Monitoring your Cervical Mucus. The consistency of cervical mucus changes throughout your cycle and by observing and monitoring these changes, it is possible to predict when ovulation will occur. During the fertile phase of your cycle, the mucus becomes more stretchy and pliable to help the sperm move freely through the cervix. To check your mucus, use a clean finger or toilet paper to examine your cervical fluid. As ovulation approaches the amount of mucus produces will increase and the consistency will be sticky. Directly prior to ovulation, it will increase in quantity greatly and will be semi transparent and slippery and will look a bit like raw egg white (EWCM). This indicates your most fertile time and ovulation will be imminent. Cervical position also changes during your cycle and you can check this. It is best to check it at the same time every day, after a shower in the morning is a good time. Insert a finger into your vagina and look for the end of your cervix. Prior to ovulation you may not be able to find the cervix as it moves high up into the cavity, softens and opens. After ovulation has occurred the cervix will drop, become firm and close. Just before menses the neck of the cervix will feel like the end of your nose with a dimple in it. Over time you will notice a pattern to your cervical movement but it can be quite subtle and take a while to get the hang of.

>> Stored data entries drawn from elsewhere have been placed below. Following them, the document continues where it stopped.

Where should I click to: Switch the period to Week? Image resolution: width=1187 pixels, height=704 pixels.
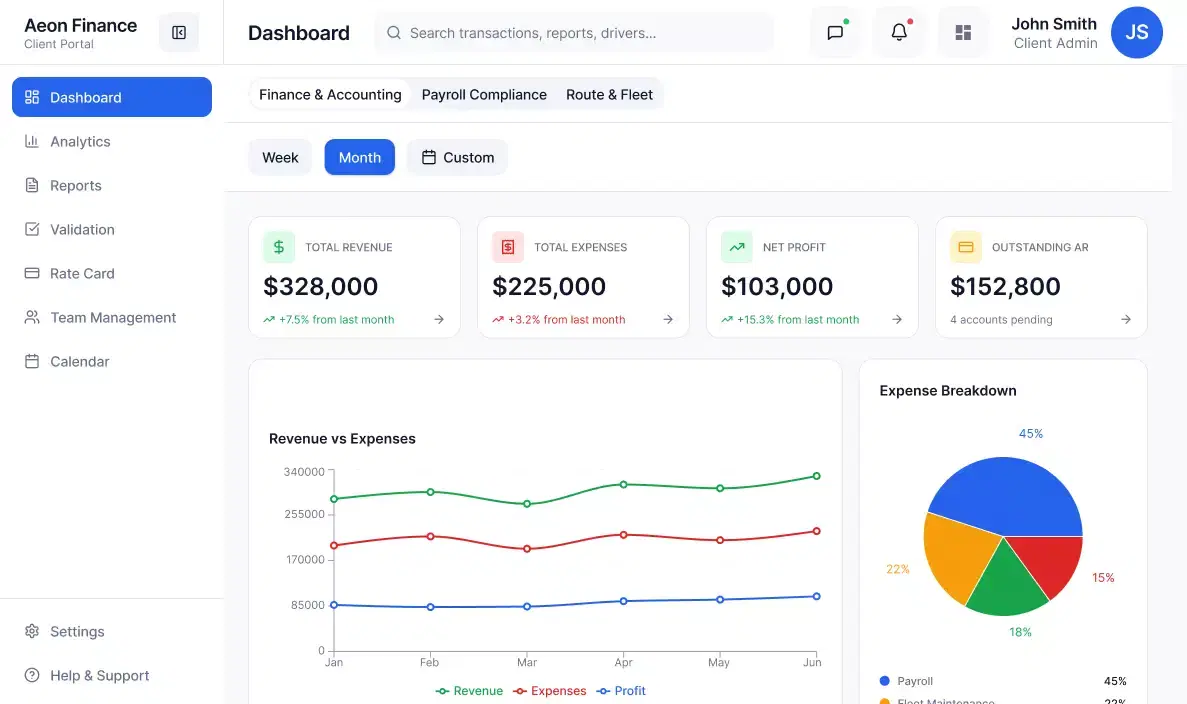(x=280, y=157)
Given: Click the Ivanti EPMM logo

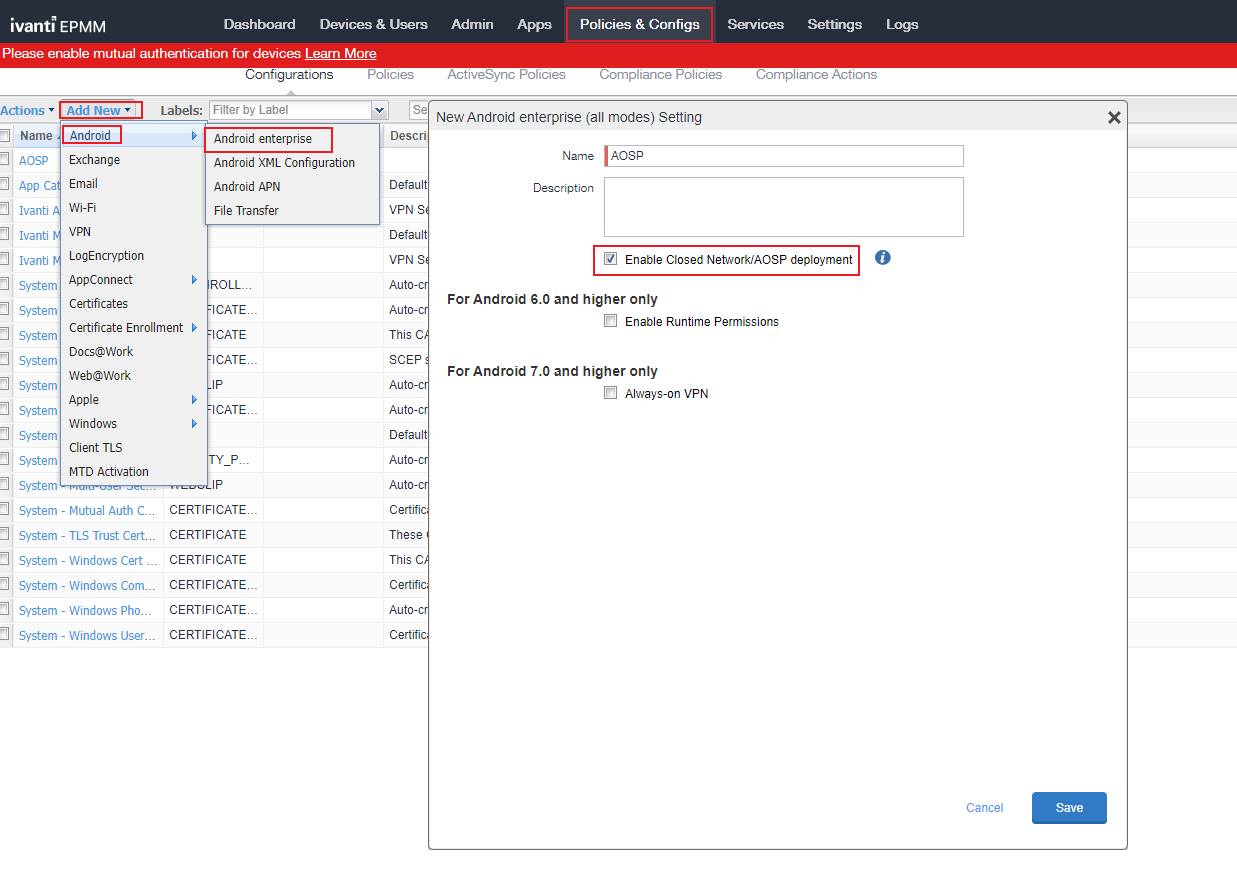Looking at the screenshot, I should click(58, 25).
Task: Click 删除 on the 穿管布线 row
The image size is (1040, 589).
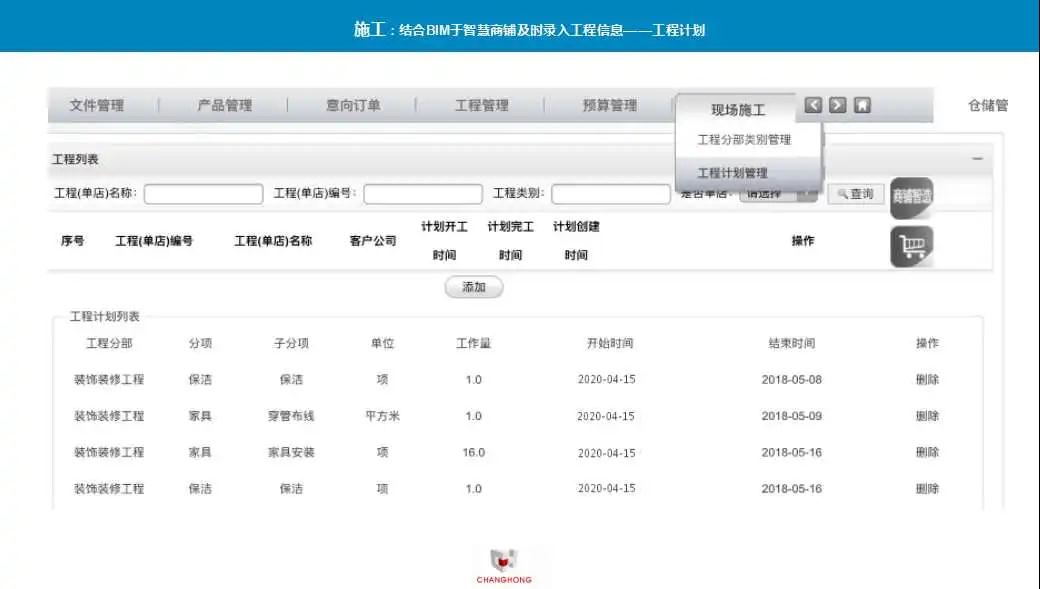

So, having established how long your cycles are, when you ovulate and how long your luteal phase is, what next? Well, the best time to have sex to conceive is during the 5 days before and day after ovulation. It is thought that sex on alternate days during this time is the best way to achieve a pregnancy. Medically, that’s fine but many couples can feel that this is pressured and so prefer to have sex every 3rd day up to ovulation. It is thought that sex after a break of say 2 weeks or so increases the quantity of the sperm. What is crucial is that you have sex around this time and unless you know your partner has a low sperm count the more times the better. If your partner has a low sperm count or after several months trying every day it might be better to go to every other day to allow the sperm to build back up.

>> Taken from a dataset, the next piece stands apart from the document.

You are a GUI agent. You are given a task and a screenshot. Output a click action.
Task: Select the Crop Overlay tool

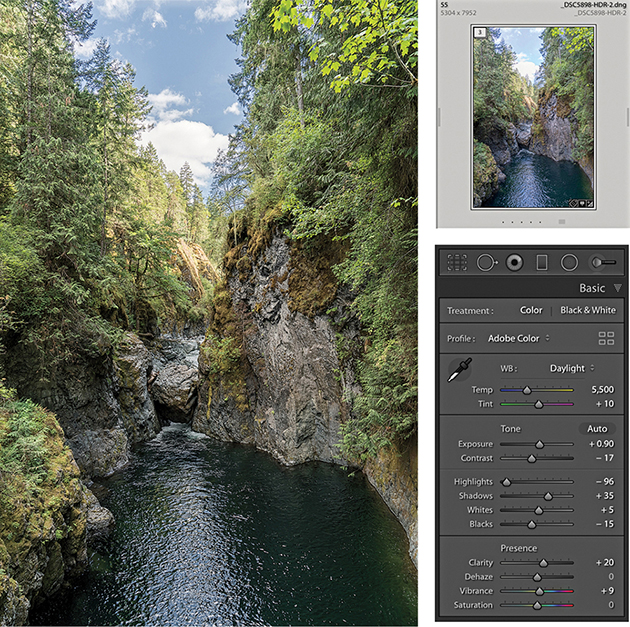(x=457, y=263)

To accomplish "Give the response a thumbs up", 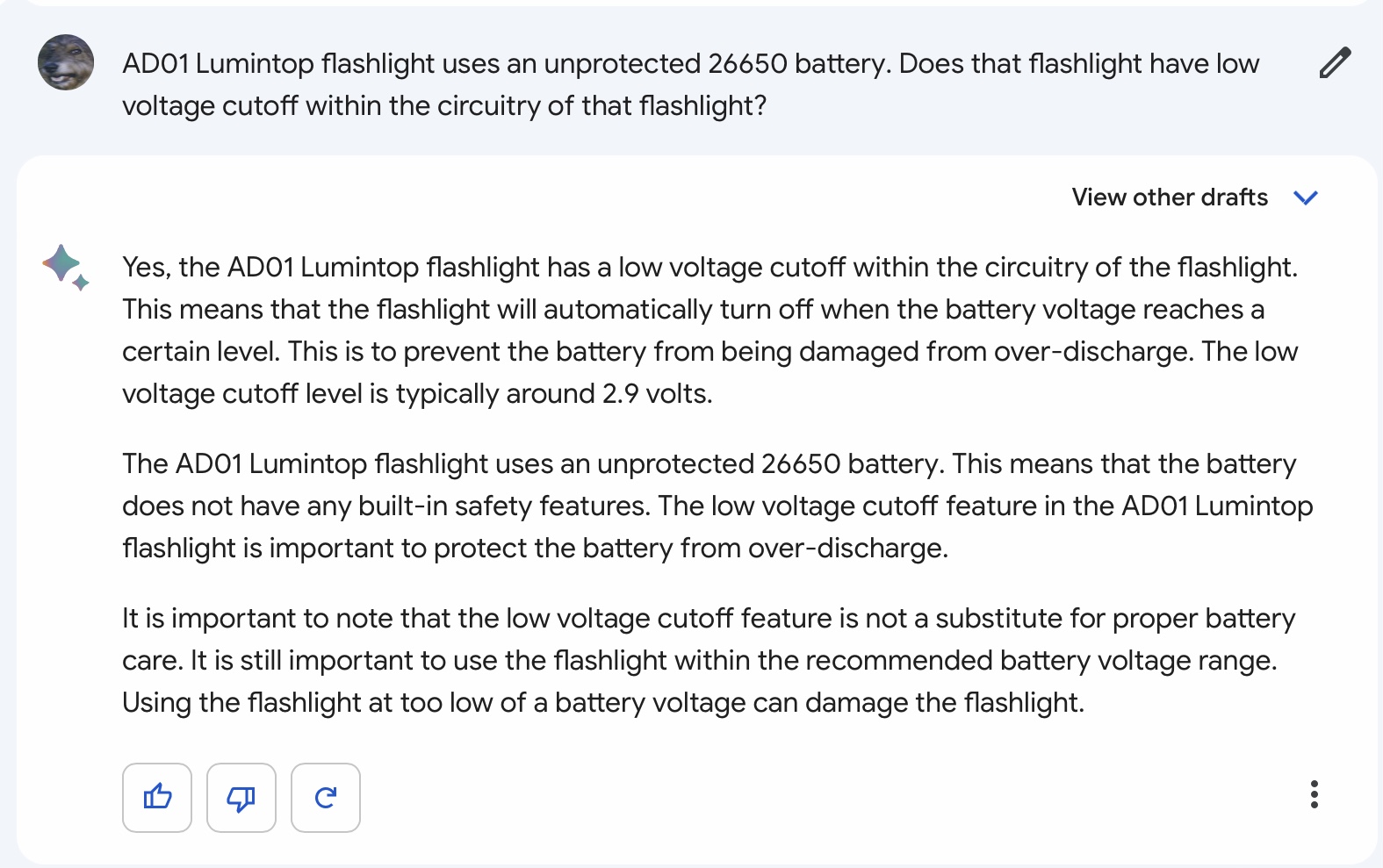I will coord(157,797).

Other tips for conceiving are:
Iron wont necessary help improve your chances of conception. But when you do become pregnant, it’s important that you don’t become iron deficient. Pregnancy causes increased iron needs because of your increased blood volume and the iron needs of your baby. An iron supplement is an easy way to ensure your body is ready when the time comes. Talk to your doctor to determine the appropriate dosage.